Data records:

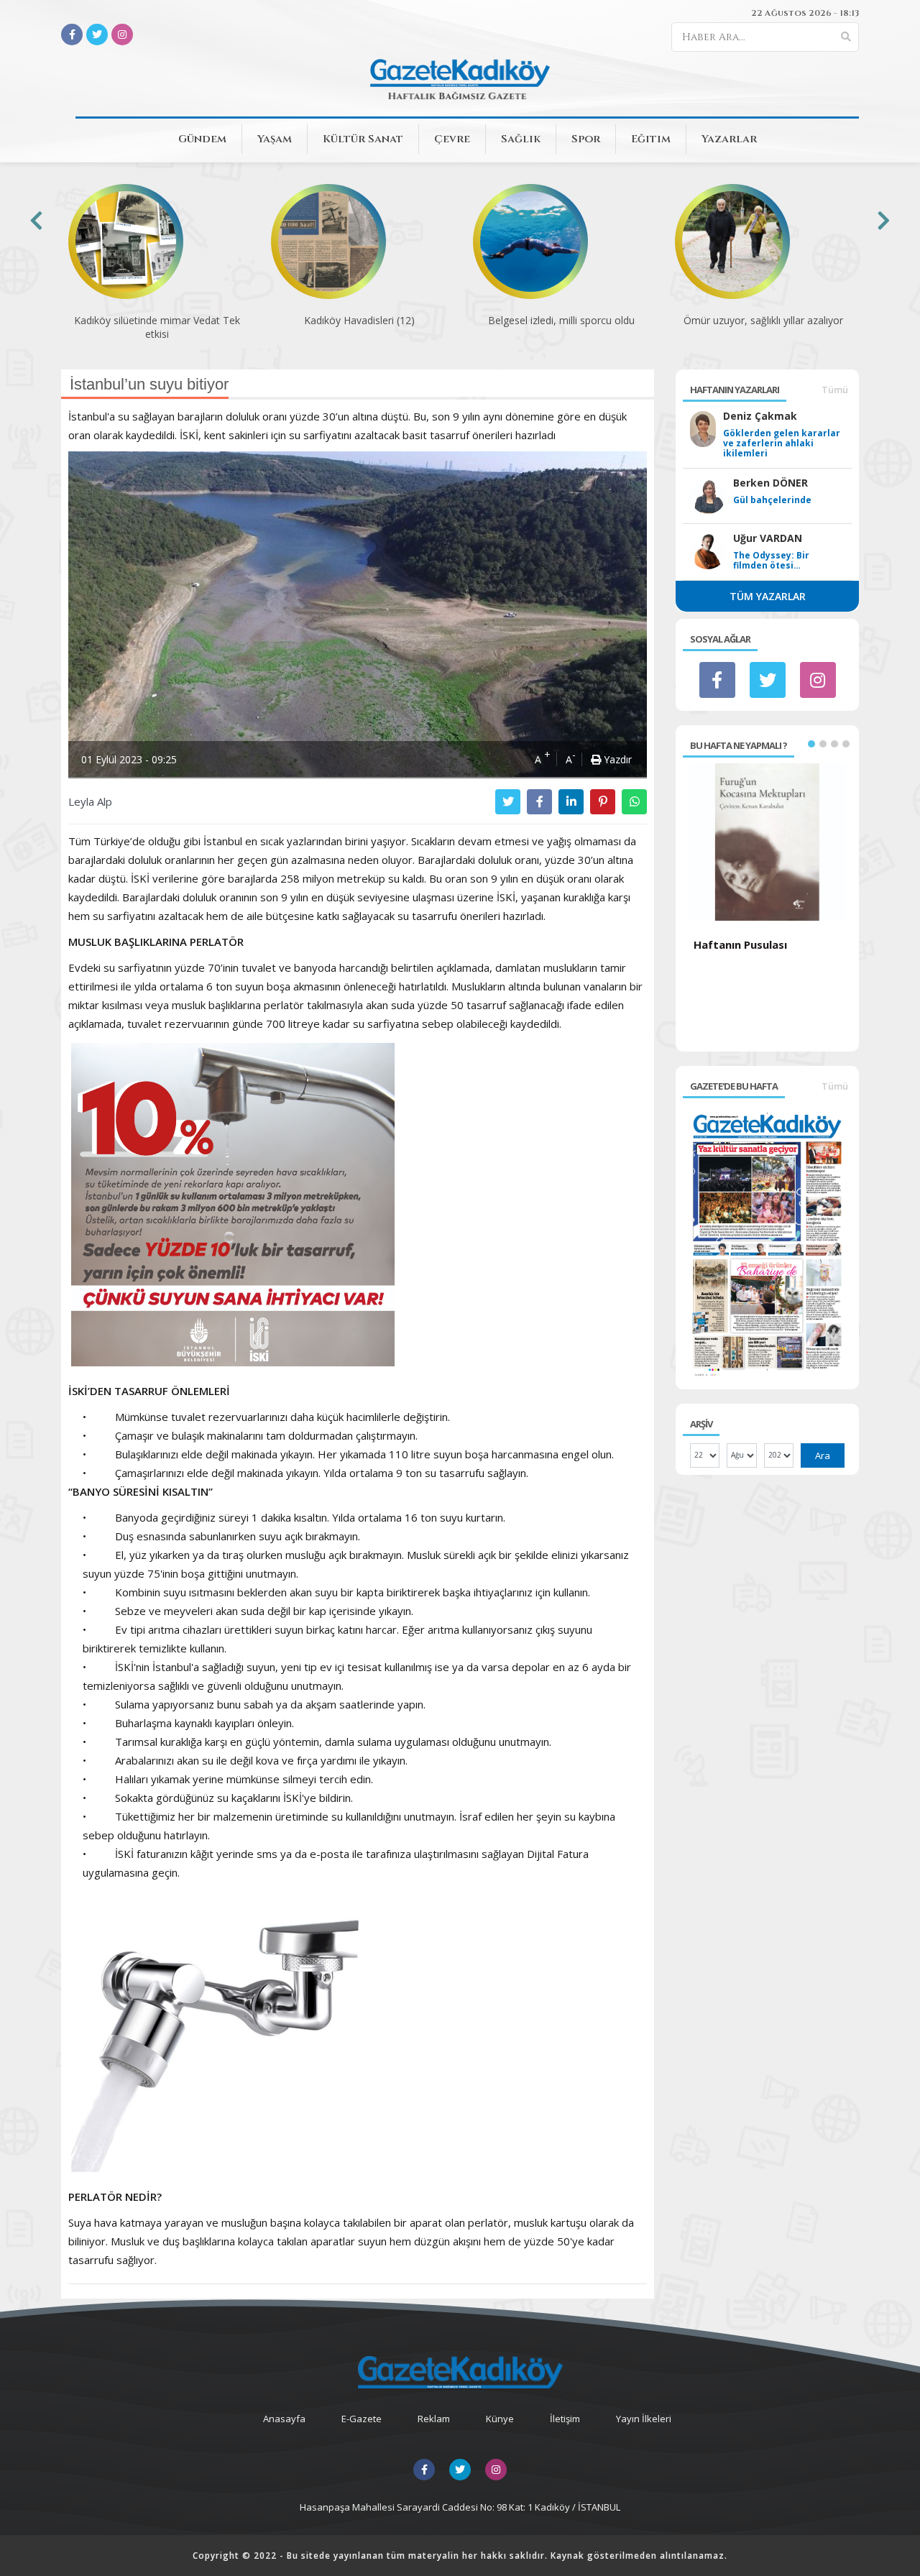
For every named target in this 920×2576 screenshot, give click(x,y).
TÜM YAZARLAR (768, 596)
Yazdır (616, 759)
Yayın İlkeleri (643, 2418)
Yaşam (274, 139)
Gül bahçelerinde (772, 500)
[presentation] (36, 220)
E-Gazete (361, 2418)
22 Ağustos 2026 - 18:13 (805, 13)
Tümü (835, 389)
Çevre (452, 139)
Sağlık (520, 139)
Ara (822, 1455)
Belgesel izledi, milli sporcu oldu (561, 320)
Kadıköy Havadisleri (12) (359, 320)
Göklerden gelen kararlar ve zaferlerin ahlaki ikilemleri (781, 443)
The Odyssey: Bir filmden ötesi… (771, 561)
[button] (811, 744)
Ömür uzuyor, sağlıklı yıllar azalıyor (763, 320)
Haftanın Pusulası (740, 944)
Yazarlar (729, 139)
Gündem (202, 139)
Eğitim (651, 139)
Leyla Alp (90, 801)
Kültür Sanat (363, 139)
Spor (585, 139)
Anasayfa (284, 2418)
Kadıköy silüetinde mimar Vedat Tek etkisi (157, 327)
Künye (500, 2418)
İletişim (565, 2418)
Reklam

Work task: Report each line above containing the string "Kadıköy".

Response area:
Kadıköy Havadisleri (12) (359, 320)
Kadıköy silüetinde mimar Vedat Tek etkisi (157, 327)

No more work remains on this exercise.